Por outro lado, é interessante observar que seis países se retiraram em repúdio a Temer, sendo cinco deles regimes autoritários ou semiautoritários.

Beto Barata/Presidência da República
Presidente do Brasil, Michel Temer, discursa na abertura da Assembleia Geral da ONU nesta terça (20)
Presidente do Brasil, Michel Temer, discursa na abertura da Assembleia Geral da ONU nesta terça (20)

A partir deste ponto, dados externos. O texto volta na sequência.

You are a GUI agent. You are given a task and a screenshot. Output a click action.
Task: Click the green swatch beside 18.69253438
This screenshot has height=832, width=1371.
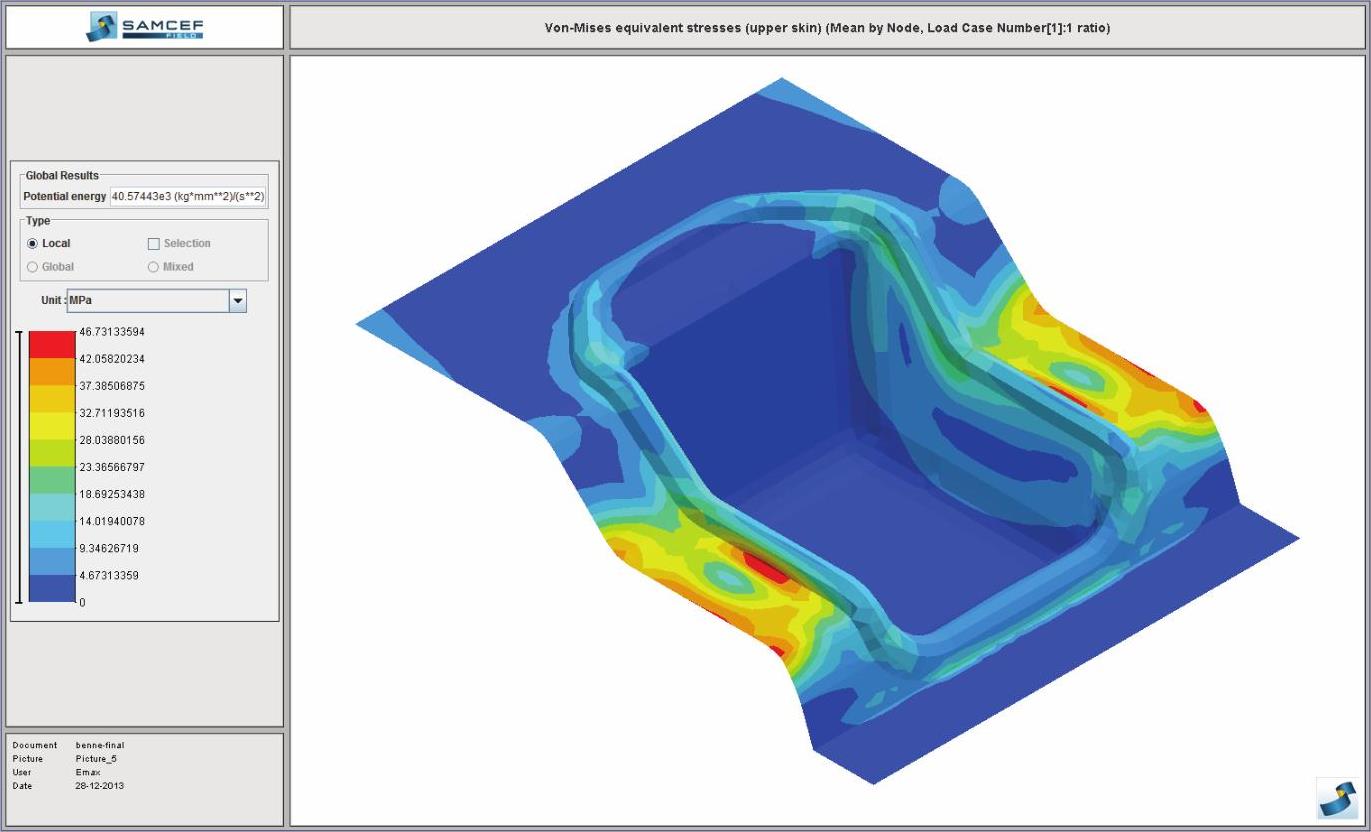[52, 480]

No fundamental, o discurso de Temer foi na direção correta: a favor da globalização e do livre comércio, mas alertando sobre seus impactos negativos em termos de assimetrias internacionais e intranacionais; a favor dos direitos humanos, das migrações internacionais e da proteção aos refugiados; e contra o nacionalismo xenófobo, o racismo, o terrorismo e a proliferação nuclear.

Houve duas deficiências principais no discurso de Temer. Ele fugiu de fazer referência à dramática crise venezuelana, com colapso econômico e social, violações de direitos humanos e criminalidade crescente.

O Brasil será profundamente afetado pela crise no vizinho e é ator de primeira grandeza no cenário venezuelano, inclusive porque tem responsabilidades na criação do problema, pelo apoio dado ao regime durante os governos Lula e Dilma.

Uma política hemisférica conjunta e incisiva coordenada por Brasil, Colômbia, México e EUA seria o único caminho para evitar que a Venezuela se transforme em algo parecido com a Síria.

Temer defendeu corretamente que o impeachment ocorreu dentro das normas da Constituição e do Estado de Direito, mas delirou quando falou que era um exemplo democrático para o mundo.

Dos quatro presidentes eleitos desde a Constituição de 1988, dois sofreram impeachment, numa demonstração da baixíssima qualidade da democracia brasileira.

Michel Temer deveria ter reconhecido diante do mundo a gravidade da crise econômica, política e moral que o Brasil atravessa e destacado que a principal força construtiva da sociedade brasileira é, hoje, a investigação anticorrupção com forte apoio da população.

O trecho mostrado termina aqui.